No one can doubt that the first few arcs of Action Comics were incredible. That said, this series suffers from one major problem: its timeline. From Against the Law to The Curse of Superman, the distinct lack of a smooth progression between the arcs made all of the arcs come across very disconnected. One of the main evidences for this is Kent’s constant shift between the shirt-jeans outfit to the Kryptonian suit.
Lazarus begins with Clark Kent being hunted down by the notorious hunter Maxim Zarov AKA Nimrod the Hunter. Zarov’s addition to the series gives Morrison the platform to establish some of Clark’s smallville days. After all, the Action Comics title is primarily about the young days of Superman which made this move not particularly surprising. I do believe that Zarov embodies the notion that there are people hunting down Superman which could have been a great story only if Zarov was truly the focus.
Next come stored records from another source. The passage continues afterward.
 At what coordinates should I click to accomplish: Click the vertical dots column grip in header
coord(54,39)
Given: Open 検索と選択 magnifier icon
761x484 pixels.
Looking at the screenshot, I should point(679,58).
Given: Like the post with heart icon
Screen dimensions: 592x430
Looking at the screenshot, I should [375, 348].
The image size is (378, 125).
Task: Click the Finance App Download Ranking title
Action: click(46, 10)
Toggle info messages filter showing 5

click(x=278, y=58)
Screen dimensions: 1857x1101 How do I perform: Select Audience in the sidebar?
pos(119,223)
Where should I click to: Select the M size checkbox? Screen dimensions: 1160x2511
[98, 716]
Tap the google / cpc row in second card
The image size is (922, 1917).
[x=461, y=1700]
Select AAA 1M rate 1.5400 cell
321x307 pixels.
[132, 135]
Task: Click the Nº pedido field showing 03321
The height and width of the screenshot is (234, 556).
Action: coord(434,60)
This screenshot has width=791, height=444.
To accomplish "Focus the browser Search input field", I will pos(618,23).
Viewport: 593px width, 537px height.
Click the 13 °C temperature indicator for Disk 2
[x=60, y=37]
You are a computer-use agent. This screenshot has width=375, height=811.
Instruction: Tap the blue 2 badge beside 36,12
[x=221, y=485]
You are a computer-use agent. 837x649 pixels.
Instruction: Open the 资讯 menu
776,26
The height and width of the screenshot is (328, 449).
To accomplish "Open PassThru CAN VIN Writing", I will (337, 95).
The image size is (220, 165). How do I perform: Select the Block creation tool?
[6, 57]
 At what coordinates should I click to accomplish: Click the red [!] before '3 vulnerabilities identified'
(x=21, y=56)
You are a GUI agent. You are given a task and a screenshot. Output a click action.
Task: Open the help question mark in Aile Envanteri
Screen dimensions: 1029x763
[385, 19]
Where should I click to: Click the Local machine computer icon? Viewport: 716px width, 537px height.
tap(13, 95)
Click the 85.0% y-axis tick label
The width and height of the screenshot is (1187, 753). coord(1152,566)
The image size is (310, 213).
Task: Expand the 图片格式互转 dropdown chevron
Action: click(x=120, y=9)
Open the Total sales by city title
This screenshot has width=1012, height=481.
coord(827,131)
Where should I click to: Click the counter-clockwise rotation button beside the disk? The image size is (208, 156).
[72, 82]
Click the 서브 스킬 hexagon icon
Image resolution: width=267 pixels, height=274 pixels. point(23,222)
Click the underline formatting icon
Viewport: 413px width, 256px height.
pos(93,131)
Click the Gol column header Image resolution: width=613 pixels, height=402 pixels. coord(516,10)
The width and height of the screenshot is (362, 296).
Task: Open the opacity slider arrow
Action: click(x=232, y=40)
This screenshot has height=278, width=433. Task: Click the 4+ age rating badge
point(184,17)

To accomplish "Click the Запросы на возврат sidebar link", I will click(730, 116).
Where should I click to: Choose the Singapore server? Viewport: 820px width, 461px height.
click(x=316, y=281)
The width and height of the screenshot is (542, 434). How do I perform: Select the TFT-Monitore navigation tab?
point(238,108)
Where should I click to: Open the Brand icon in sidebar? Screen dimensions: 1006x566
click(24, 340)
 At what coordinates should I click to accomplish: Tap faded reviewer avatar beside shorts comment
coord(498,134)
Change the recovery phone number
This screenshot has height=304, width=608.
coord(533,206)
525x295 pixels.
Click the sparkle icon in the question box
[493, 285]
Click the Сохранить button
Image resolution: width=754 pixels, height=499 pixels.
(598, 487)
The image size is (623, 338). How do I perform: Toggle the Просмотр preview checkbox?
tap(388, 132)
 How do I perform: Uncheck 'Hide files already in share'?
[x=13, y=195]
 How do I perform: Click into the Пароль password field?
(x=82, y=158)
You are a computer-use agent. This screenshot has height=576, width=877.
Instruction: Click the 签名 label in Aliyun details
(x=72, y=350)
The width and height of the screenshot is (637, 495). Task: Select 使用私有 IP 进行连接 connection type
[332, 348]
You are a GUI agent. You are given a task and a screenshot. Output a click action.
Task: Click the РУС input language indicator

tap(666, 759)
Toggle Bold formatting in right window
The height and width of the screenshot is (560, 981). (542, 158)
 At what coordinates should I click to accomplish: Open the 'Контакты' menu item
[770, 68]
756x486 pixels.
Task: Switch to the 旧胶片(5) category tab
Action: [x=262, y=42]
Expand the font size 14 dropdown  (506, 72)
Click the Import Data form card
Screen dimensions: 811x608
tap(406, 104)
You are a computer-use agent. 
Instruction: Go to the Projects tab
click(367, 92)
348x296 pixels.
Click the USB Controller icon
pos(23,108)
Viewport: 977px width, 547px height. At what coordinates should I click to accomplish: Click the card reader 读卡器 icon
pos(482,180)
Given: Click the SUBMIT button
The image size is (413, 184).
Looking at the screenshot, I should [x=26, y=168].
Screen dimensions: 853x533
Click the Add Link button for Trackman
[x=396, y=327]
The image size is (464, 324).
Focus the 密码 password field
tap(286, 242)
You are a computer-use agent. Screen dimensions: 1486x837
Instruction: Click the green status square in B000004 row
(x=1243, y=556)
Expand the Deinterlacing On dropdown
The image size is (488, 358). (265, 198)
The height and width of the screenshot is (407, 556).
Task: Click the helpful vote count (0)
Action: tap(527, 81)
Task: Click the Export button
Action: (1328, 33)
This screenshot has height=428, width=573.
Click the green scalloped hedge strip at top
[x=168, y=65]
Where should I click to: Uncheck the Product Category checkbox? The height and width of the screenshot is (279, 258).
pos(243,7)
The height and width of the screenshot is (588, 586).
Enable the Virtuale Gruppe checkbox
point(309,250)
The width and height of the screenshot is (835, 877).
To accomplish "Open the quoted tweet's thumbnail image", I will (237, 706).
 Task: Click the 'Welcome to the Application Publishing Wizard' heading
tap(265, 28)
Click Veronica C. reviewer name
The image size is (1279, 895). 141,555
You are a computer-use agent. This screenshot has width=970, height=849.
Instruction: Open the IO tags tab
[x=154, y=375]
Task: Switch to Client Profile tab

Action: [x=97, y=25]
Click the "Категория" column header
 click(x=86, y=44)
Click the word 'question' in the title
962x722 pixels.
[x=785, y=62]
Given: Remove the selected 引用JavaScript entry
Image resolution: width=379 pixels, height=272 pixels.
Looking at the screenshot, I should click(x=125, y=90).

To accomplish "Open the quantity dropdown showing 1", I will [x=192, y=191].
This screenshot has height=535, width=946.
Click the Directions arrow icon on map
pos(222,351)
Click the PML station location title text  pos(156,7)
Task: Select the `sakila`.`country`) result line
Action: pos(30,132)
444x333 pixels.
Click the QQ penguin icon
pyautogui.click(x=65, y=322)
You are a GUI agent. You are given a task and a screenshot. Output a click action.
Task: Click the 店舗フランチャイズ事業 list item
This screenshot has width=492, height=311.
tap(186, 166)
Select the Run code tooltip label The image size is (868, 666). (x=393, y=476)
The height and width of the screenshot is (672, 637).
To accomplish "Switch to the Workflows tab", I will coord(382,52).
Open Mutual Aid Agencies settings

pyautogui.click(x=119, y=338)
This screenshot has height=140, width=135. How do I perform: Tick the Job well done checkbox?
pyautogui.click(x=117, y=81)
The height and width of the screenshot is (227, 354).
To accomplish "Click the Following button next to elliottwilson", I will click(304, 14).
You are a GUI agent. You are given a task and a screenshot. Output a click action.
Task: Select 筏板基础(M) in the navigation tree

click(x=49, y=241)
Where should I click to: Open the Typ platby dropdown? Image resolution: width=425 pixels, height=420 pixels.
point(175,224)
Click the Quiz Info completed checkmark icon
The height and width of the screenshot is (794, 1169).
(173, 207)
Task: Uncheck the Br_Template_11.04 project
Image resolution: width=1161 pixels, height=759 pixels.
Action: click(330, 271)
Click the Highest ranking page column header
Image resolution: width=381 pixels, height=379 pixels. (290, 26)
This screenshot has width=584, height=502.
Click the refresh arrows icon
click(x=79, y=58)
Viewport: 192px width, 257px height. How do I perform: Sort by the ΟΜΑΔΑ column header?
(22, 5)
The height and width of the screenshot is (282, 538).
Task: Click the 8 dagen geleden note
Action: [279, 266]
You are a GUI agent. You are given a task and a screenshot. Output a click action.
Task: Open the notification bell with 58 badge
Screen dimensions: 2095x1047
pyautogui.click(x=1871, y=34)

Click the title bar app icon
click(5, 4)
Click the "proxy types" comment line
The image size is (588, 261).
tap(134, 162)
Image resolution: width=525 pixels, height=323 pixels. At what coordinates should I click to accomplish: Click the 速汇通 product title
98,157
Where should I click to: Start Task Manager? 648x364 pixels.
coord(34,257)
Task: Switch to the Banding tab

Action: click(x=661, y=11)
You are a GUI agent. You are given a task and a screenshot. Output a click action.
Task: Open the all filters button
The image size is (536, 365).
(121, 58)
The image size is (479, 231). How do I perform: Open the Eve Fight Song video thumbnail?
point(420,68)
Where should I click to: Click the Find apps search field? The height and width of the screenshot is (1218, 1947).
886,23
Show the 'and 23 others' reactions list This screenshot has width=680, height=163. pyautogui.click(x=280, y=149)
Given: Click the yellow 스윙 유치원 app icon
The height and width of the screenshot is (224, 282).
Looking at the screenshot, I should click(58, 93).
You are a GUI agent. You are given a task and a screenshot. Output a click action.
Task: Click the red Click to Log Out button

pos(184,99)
As it turns out Lazarus opted to focus on multiple villains which only depreciated any value that Nimrod the Hunter could potentially have had for the story.
Lazarus primarily revolves Kal-El’s decision to kill off his alter ego Clark Kent due to his belief that he does more good as Superman than as a reporter. Raising the question of identity is one that all teenagers have to go through at some point in their life which allows the younger readers to feel more connected to this story. In my opinion, this is one of the main highlights of the arc as it shows a more human aspect of Superhero – that he is also prone to making wrong and regrettable decisions at times.
Taking on a mysterious new villain, Captain Comet, Lazarus manages to pave the way for the introduction of the upcoming villain, who presumably has something to deal with Mister Mxyzptlk, without compromising the integrity of the main story. From the beginning of the series, I have constantly mentioned the presence of this mysterious guy that seems to appear at random times in the arcs. It stands to reason that he could be a villain due to the natural demeanour of his character.
With so many things going on, Morrison manages to control the flow of the story to ensure that each moment can comfortably stand strongly on its own. For instance, Superman performing surgery on Lois to save her life as well as his struggle to deal with his humanity, while independent, manages to be seamlessly attached to each other in Lazarus. Furthermore, what I loved most about this book is that it showcased the relationship between Bruce and Kal. Out of all the justice league members, he chose to confide in batman. While it was merely a glimpse of how close they actually are, it was really fun to witness.
Lazarus certainly has impressive sub stories that really captures the essence of teenage struggle, however, the numerous villains did make it feel rather messy and lack-luster.